To establish the prejudice prong, a petitioner must show that absent his attorney's errors, the result of his trial would have been different. Lynott v. Story, 929 F.2d 228, 232 (6th Cir. 1991). As the Sixth Circuit explained in United States v. Morrow, 977 F.2d 222, 229 (6th Cir. 1992), cert. denied, 508 U.S. 975 (1993): "Counsel is constitutionally ineffective only if performance below professional standards caused the defendant to lose what he otherwise would probably have won." See also West v. Seabold, 73 F.3d 81, 84 (6th Cir.), cert. denied, 518 U.S. 1027 (1996) (internal punctuation and citations omitted). "An error by counsel, even if professionally unreasonable, does not warrant setting aside the judgment of a criminal proceeding if the error had no effect on the [ultimate] judgment." West v. Seabold, 73 F.3d at 84.

The Supreme Court has reiterated the standard of prejudice in Wiggins v. Smith, 539 U.S. 510 (2003):

[T]o establish prejudice, a "defendant must show that there is a reasonable probability that, but for counsel's unprofessional errors, the result of the proceeding would have been different. A reasonable probability is a probability sufficient to undermine confidence in the outcome."

* **What is needed**
Please list each court case named in the passage on the prejudice prong, giving each case once.

* **Data section**
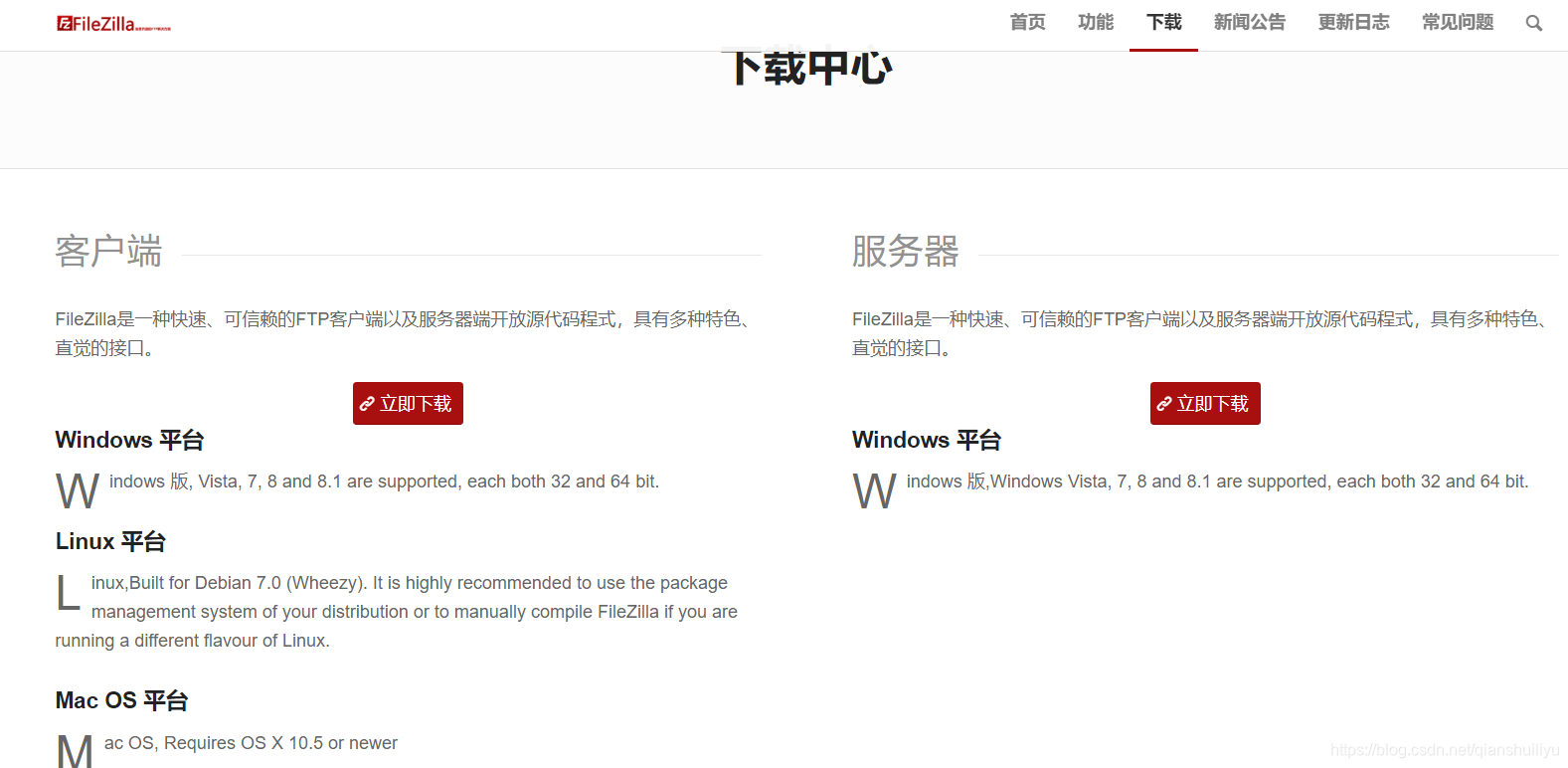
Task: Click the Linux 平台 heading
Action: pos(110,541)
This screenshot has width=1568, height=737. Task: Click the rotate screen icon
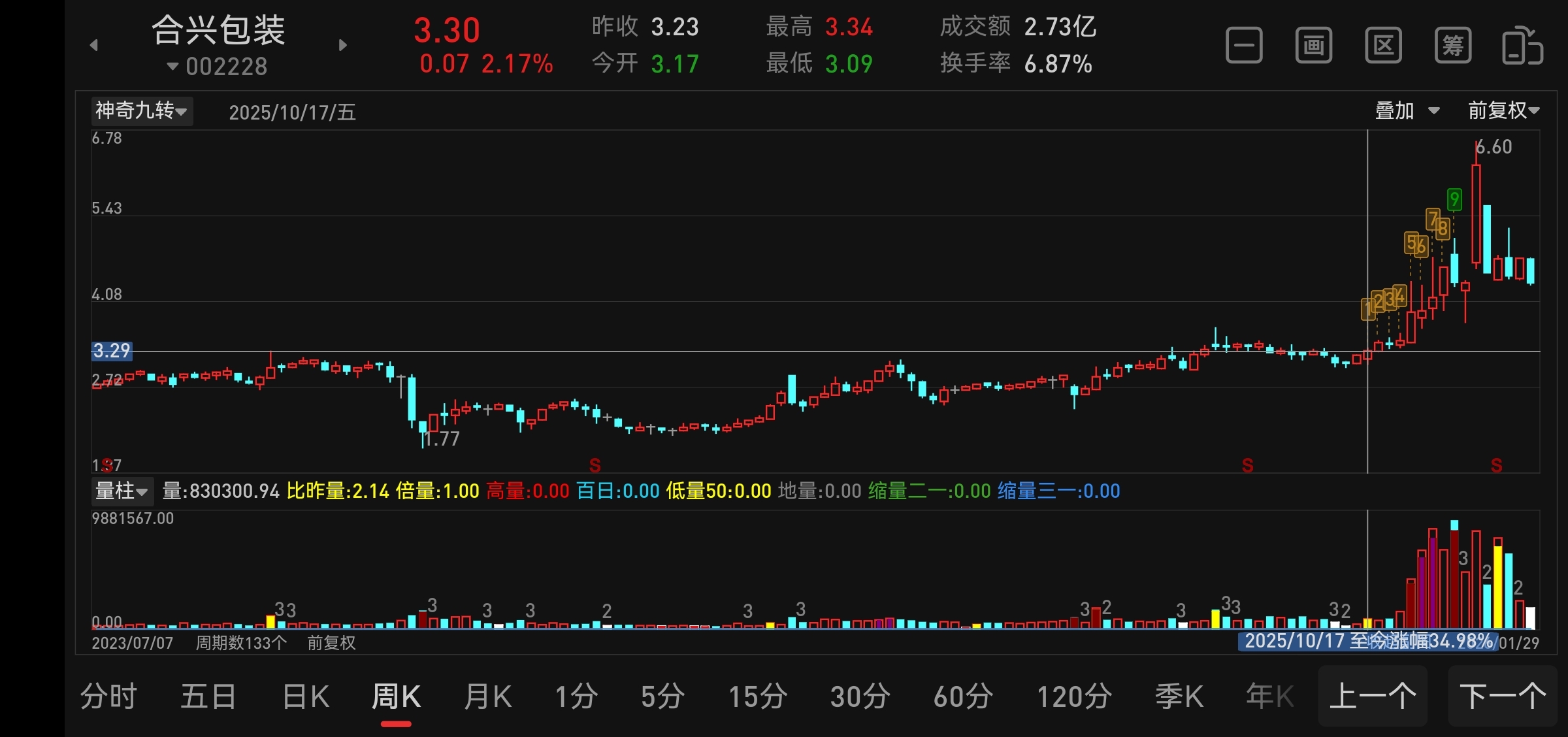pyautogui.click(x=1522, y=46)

==

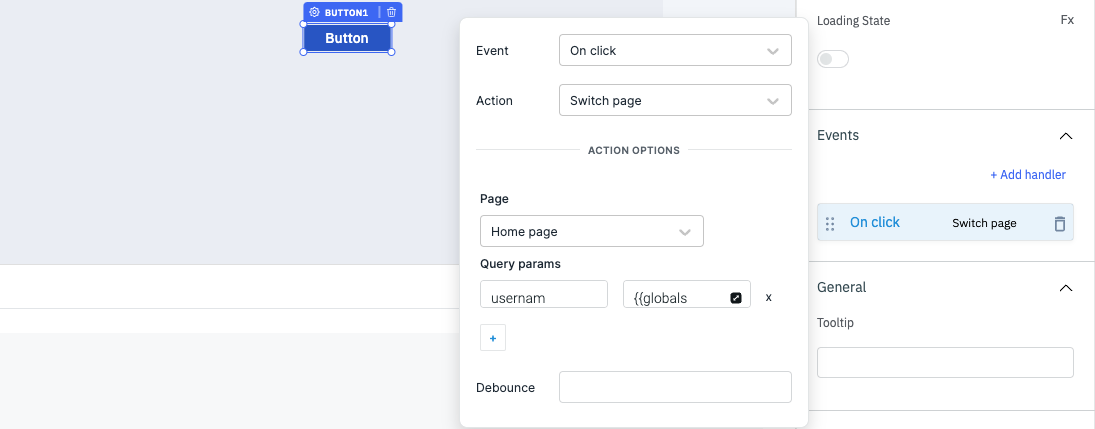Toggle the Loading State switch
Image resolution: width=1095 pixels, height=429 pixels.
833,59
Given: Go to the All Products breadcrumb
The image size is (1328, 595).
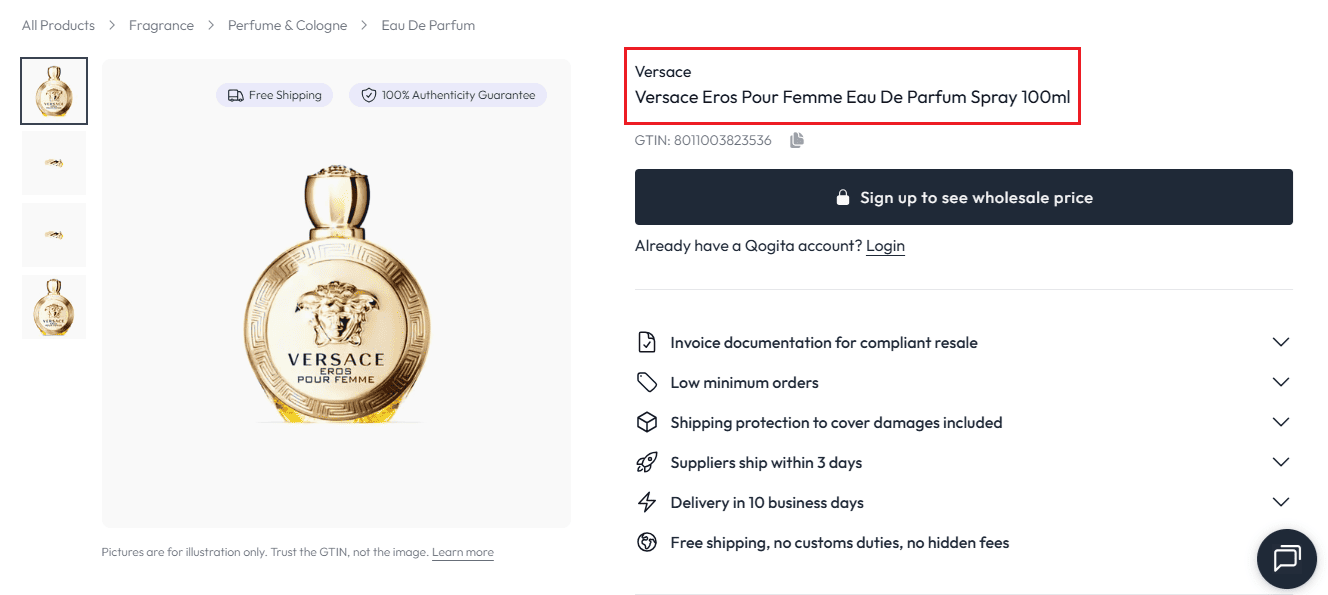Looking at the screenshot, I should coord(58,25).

* **Reply**
Lynott v. Story
United States v. Morrow
West v. Seabold
Wiggins v. Smith